According to the above scheme, further, as shown in fig. 2, a schematic diagram of a logic diagram of a recursive and cyclic algorithm is shown in a specific embodiment, and the cyclic recursive algorithm specifically includes the following steps:

s31: defining a class of Atom types, which has two types defined as Tag and text;

s32: defining Segment content in the Segment list as text of Atom, and defining label of Segment as label Tag of Atom;

s33: the algorithm circularly reads each Atom and judges whether the Atom is put into a text pool or not according to the type of the Atom;

s34: and (3) corresponding each Atom in the text pool to the Tag of the Atom to finally form a new HTML sub-Tag set with id mapping.

In a specific embodiment, the Atom class is a custom class and is not an original class.

According to the above scheme, further, each Segment is composed of one or more Atom.

In a specific embodiment, the sub-Tag of the HTML is formed by a Tag of Atom.

According to the above scheme, further, the linkage between the Segment segments and the HTML is implemented by embedding the Atom Tag into the HTML sub-Tag, as shown in fig. 6, so as to realize that the translated content of the sentence 1 can be displayed in the HTML webpage in real time, we need to locate the first span Tag under the p Tag of the above figure. The simplest approach is to say transUnitId embedding in the tag.
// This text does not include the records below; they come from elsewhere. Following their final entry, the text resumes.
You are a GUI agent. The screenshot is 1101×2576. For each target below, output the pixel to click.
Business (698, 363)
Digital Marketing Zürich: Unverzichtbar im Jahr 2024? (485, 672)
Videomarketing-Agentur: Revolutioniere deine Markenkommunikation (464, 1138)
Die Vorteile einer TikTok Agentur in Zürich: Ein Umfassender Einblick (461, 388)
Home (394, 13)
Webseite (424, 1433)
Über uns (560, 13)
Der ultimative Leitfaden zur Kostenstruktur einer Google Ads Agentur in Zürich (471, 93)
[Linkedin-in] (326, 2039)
The method for previewing the translation in real time in the online auxiliary translation can render the translation in the auxiliary translation into the browser in real time for the translator to check and reference, greatly saves the translation time, and has very obvious efficiency improvement. As shown in FIG. 7, when translating the 181 th sentence, the translator can see the effect of the translated sentence in the translated text in real time.

The invention provides an algorithm, which can render the translation in the auxiliary translation into a browser in real time for the translator to check and reference, thereby greatly saving the translation time and improving the efficiency obviously.
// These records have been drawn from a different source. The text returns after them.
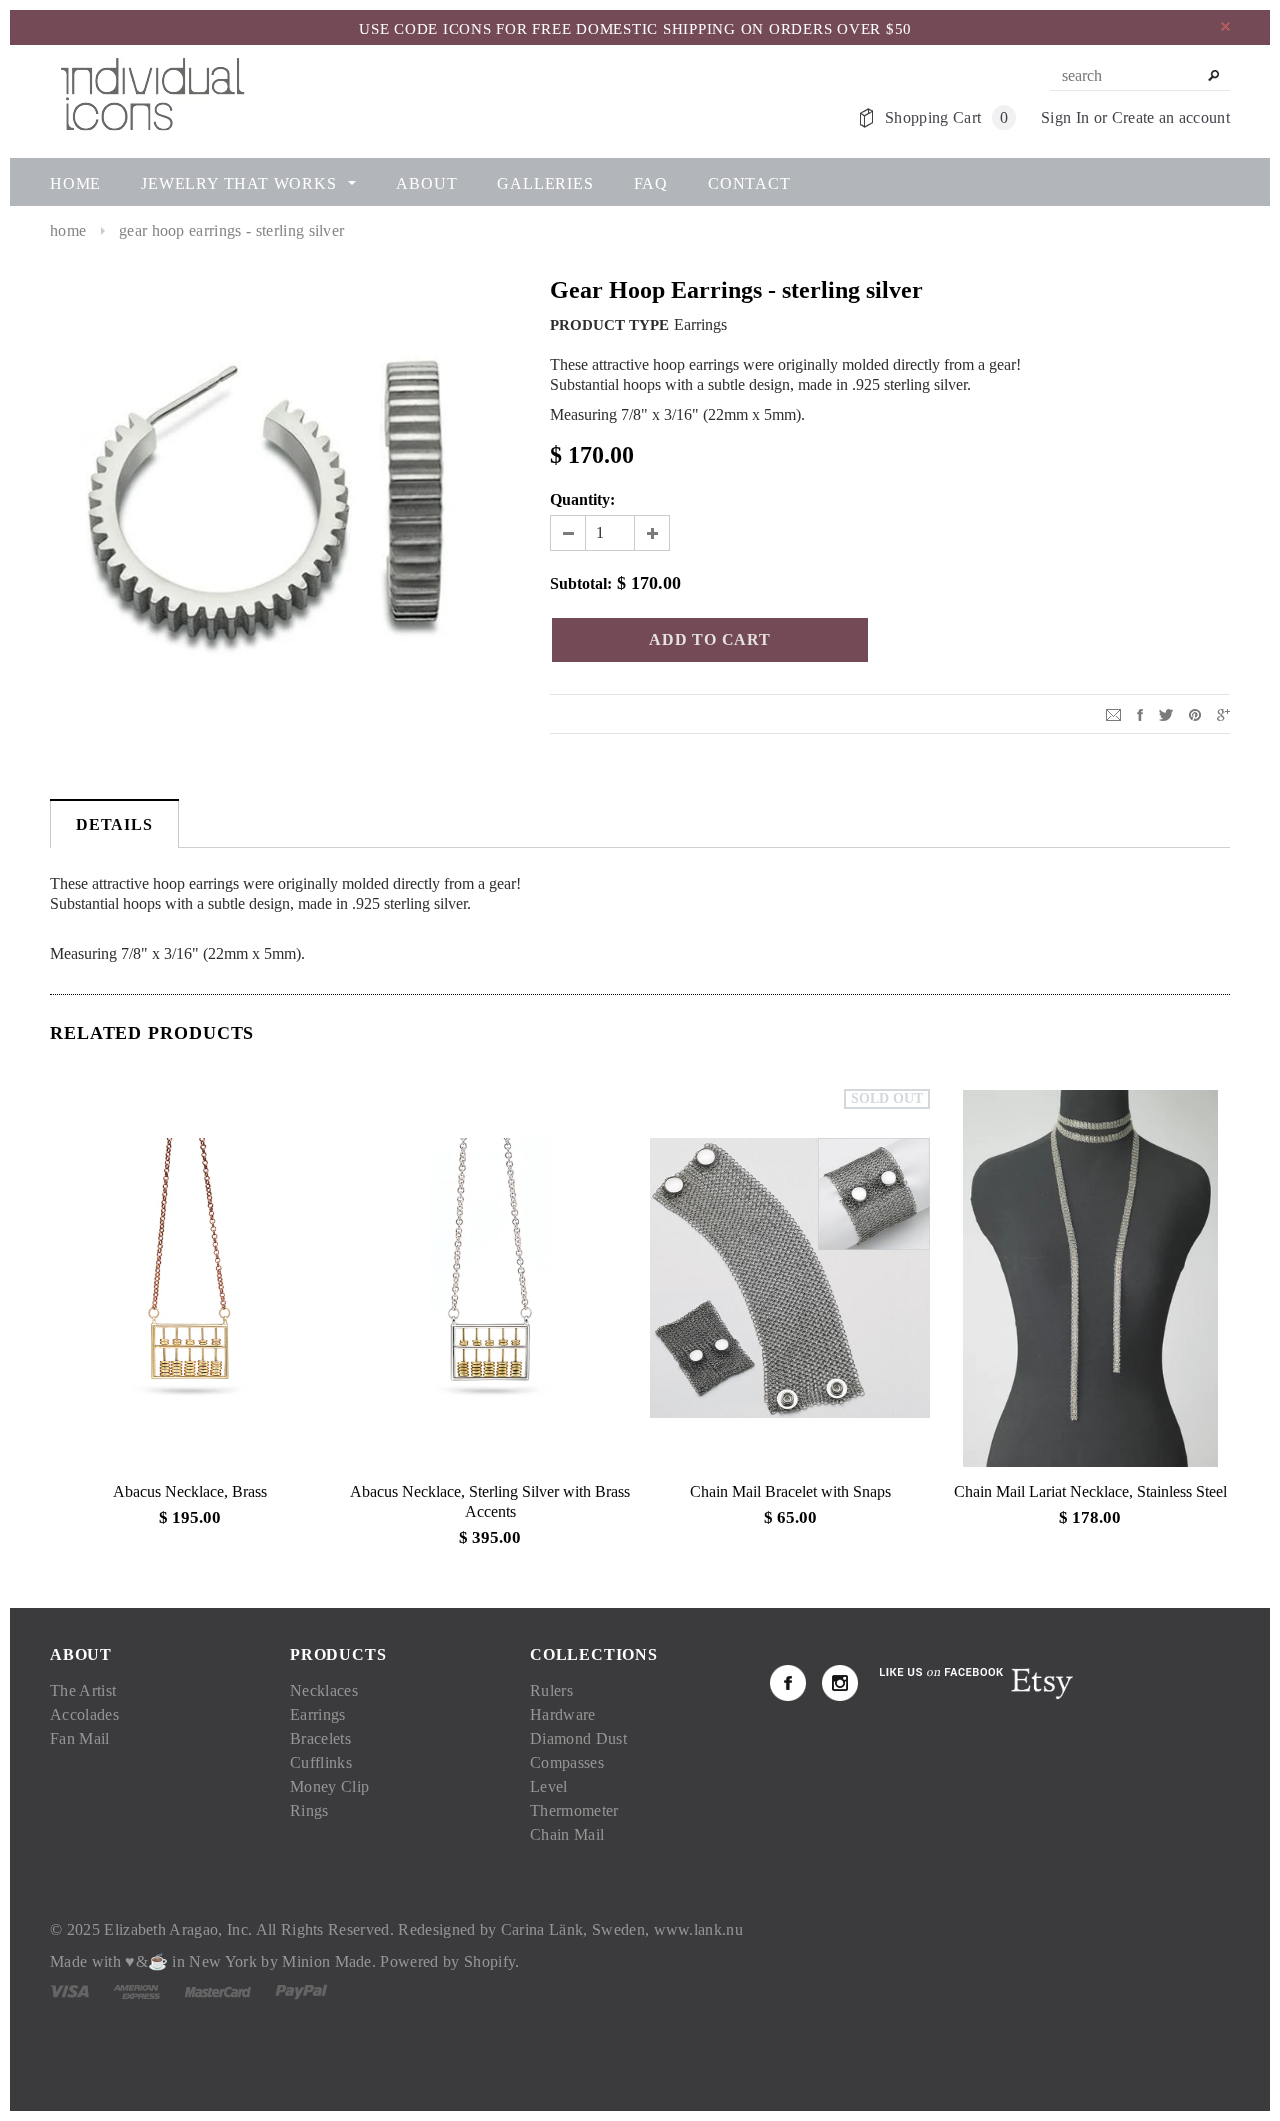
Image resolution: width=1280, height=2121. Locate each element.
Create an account (1171, 117)
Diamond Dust (578, 1738)
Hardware (563, 1714)
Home (68, 230)
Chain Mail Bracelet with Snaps (790, 1491)
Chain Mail (567, 1834)
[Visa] (69, 1990)
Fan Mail (80, 1738)
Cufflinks (321, 1762)
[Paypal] (301, 1990)
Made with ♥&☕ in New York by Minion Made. (213, 1961)
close (1225, 26)
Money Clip (329, 1786)
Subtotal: (581, 583)
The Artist (83, 1690)
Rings (309, 1810)
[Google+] (1223, 713)
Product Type (609, 325)
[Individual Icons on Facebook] (788, 1683)
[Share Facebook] (1140, 713)
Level (549, 1786)
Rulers (551, 1690)
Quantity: (582, 499)
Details (114, 824)
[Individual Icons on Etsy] (1041, 1681)
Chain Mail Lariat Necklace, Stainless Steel (1090, 1491)
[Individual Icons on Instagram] (840, 1683)
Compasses (567, 1762)
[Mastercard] (218, 1990)
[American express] (136, 1990)
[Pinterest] (1195, 713)
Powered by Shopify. (449, 1961)
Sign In (1065, 117)
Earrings (318, 1714)
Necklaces (324, 1690)
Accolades (84, 1714)
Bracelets (320, 1738)
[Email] (1113, 713)
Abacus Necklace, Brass (190, 1491)
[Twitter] (1166, 713)
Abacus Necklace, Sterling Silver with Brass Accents (490, 1501)
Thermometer (574, 1810)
It is to be understood that the invention is not limited to the arrangements and instrumentality shown in the drawings and described above, and that various modifications and changes may be made without departing from the scope thereof. The scope of the invention is limited only by the appended claims.

Claims

1. A real-time translation preview method for online assisted translation is characterized by comprising the following steps:

converting the original text file into an HTML format;

analyzing the original text and dividing the original text into sentence Segment arrays divided by sentences; the method comprises the following steps: dividing the clause into sentence Segment segments divided according to sentences as words, phrases or sentences; the Segment array is a Segment list, and the text content and the corresponding text labels of the Segment are recorded;

the linkage between the sentence Segment and the HTML is realized through the dom node of the HTML, so that the effect of previewing the translation in real time is achieved;

the cyclic recursion algorithm comprises the following steps:

defining a class of Atom types, which has two types defined as Tag and text; class Atom is a custom class;

each Atom in the text pool corresponds to the Tag of the Atom to finally form a new HTML sub-Tag set with id mapping;

wherein each Segment is composed of one or more Atom; the sub-Tag of the HTML is composed of Tag of an Atom;

the linkage method between the sentence Segment and the HTML comprises the following steps: the Tag of Atom is embedded into the HTML sub-Tag.

2. The method for real-time translation preview of online assisted translation according to claim 1, wherein said original document format is doc, docx, rtf, xls, xlsx, ppt, pptx, pdf, sxw, stw, sxc, stc.

3. The method for real-time translation preview of online assisted translation according to claim 2, wherein the converting the original document into HTML format is by using a word's own conversion function or other third party tools.